Thu, 06 Oct 2005

Volunteers are bomb victims' best friends

ID Nugroho, The Jakarta Post, Denpasar

Australian-born Jane Lumy is busy coordinating a team of volunteers at Bali's Sanglah Hospital Crisis Center, trying to respond to any inquiries from families or relatives of the weekend blast victims.

Lumy has been coordinating at least 475 volunteers who are ready to assist in any way they can.

Her volunteers affectionately call her Bunda (or mother). Lumy oversees everything -- from logistics, data to the daily meals for her "children".

The team of volunteers was firstly established in 2002 when the first bombs detonated on the island. Comprising people of all nationalities, the team worked up a storm to collect information, ask for donations and directly help those in need.

"We just thought that we had to work to help the bomb victims; to make things possible again," Lumy said.

First paying for things out of their own pockets, some of the people they helped later praised them as miracle workers.

However, Lumy is quick to downplay what the volunteers have achieved.

"We just did what we could to ease the heavy burdens of our unfortunate brothers and sisters," she said.

When their work in the bomb aftermath ended, Lumy's group shifted their target, working to help under-privileged people on the island.

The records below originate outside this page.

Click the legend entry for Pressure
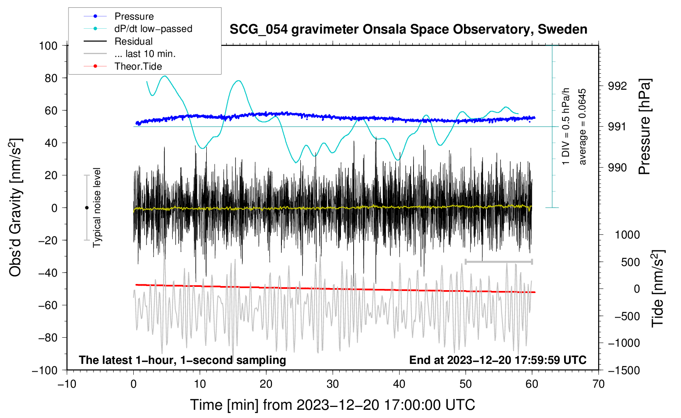point(119,16)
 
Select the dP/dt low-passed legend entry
point(138,29)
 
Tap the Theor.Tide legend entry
point(123,66)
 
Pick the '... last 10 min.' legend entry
point(130,54)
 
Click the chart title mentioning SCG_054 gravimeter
point(408,29)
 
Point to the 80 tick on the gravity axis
point(51,78)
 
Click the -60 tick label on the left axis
point(48,305)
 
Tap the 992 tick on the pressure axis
point(617,86)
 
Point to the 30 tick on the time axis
point(333,384)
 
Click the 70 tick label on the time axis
point(598,384)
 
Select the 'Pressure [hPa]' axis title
point(644,127)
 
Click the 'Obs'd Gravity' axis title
point(15,207)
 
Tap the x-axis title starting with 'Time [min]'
point(333,405)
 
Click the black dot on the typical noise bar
point(87,208)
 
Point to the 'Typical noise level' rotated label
point(97,208)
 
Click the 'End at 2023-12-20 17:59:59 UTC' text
point(498,360)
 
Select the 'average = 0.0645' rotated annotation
point(582,127)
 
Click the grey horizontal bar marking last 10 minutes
point(498,261)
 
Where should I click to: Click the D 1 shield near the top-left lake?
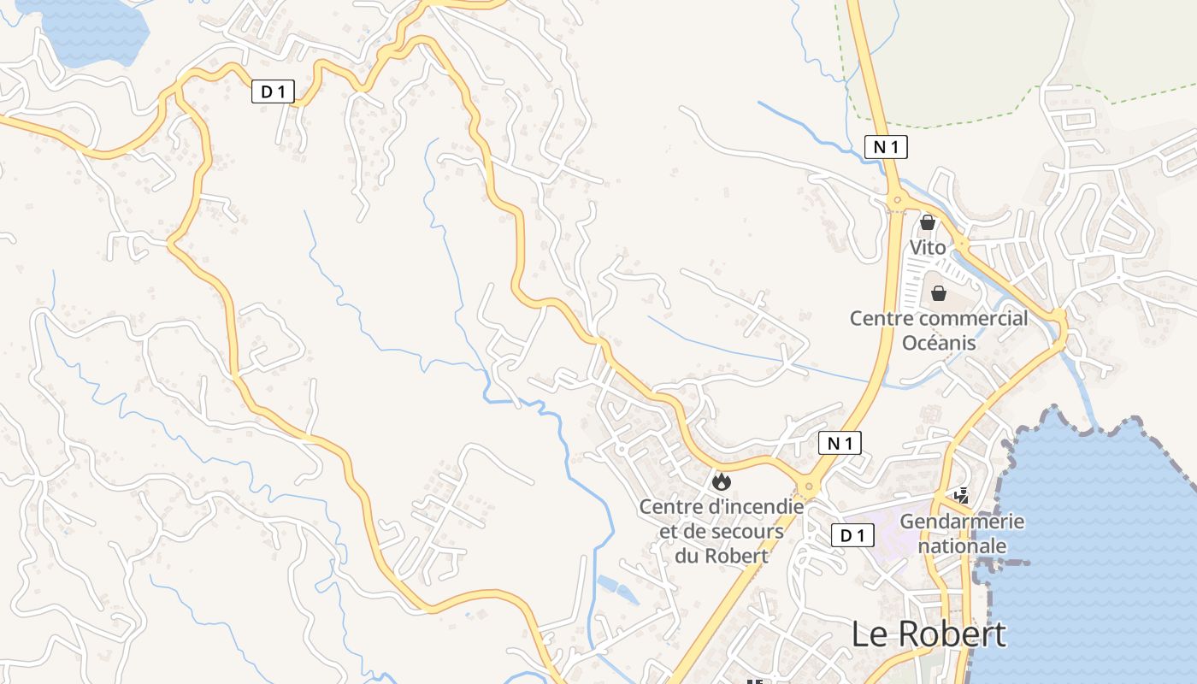[x=273, y=91]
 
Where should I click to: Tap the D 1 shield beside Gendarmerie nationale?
[x=852, y=536]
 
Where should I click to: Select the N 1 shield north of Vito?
[x=885, y=147]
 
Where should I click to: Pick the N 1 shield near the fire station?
[x=840, y=443]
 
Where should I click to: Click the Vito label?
[x=928, y=248]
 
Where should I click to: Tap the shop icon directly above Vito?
[x=928, y=222]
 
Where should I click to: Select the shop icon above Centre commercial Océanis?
[x=939, y=293]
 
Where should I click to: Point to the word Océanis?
[x=939, y=342]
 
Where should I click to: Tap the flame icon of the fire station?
[x=722, y=482]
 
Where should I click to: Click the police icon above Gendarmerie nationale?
[x=962, y=495]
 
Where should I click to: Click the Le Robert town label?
[x=929, y=634]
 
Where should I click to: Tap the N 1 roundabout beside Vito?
[x=896, y=202]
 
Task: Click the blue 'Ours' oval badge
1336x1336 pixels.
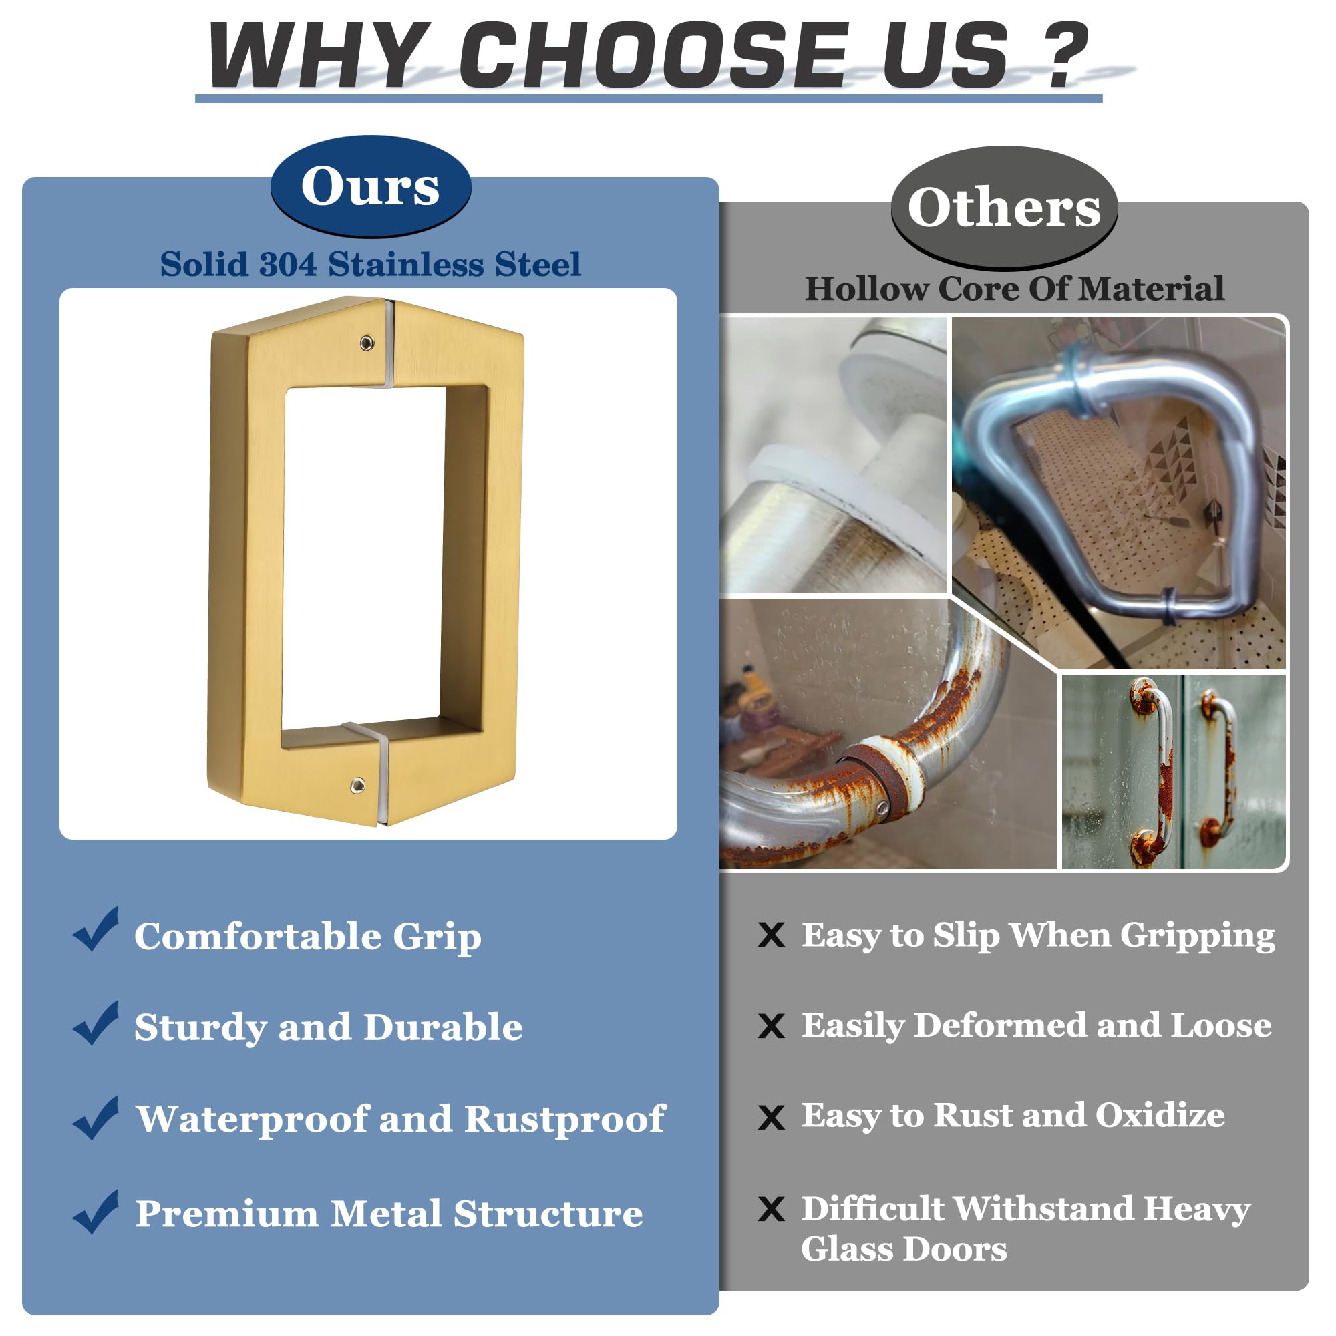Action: click(x=371, y=186)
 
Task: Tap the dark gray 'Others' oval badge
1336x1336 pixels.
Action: click(x=1004, y=207)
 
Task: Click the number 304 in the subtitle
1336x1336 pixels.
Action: click(x=288, y=264)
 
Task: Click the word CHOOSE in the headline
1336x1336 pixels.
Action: click(x=653, y=55)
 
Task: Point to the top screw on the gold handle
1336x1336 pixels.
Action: click(x=367, y=342)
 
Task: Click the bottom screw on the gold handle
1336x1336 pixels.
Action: click(x=357, y=784)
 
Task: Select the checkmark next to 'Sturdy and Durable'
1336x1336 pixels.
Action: click(x=96, y=1023)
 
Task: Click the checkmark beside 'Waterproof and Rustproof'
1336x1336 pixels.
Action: click(x=96, y=1118)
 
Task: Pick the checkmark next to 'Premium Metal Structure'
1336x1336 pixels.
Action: click(x=96, y=1212)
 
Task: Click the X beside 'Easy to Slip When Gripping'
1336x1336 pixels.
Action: click(x=771, y=935)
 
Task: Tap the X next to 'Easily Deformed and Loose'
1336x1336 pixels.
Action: click(x=771, y=1026)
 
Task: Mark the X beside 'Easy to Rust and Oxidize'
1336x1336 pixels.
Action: click(x=771, y=1118)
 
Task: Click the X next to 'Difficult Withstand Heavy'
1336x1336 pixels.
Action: click(x=771, y=1209)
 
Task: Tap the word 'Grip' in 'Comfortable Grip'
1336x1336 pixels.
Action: click(x=437, y=938)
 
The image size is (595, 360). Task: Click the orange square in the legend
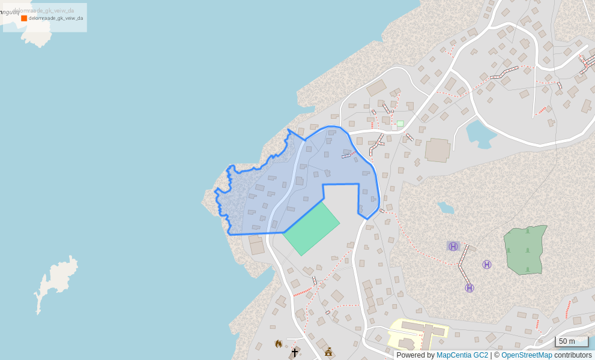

In Dec. 2005; the team reunited in Aceh, where thousands of people affected by the tsunami waited desperately for help.

"I was stationed in Banda Aceh, Tenom and Nias Island," Lumy said. She worked rehabilitating children and helped register the huge numbers of missing persons.

Working to help people required sincerity, compassion and empathy, she said.

"(This time in Bali) we have already registered hundreds of missing persons from many countries in the world. We have to make frequent cross-checking procedures with a number of hospitals in Denpasar and its surroundings to ensure our information is valid and reliable," a volunteer worker, Syaichu, said.

So how was the work?

"Oh ... it's been really, really difficult and sometimes burdensome because many relatives and friends have not provided proper information about those who they say are missing. To make it worse, they didn't want to give us any contact numbers."

There were initially 72 people listed as missing in the wake of the second Bali blasts, but the team has identified and found 30 of them.

"We found that some of the reported missing people were still alive and healthy and are still holidaying in places on the island. It was really relieving."

Lumy said she could only accept volunteers who were physically and mentally tough.

"This work has a lot of pressure. We have to be strong enough to endure it, otherwise we can't help people," Lumy said.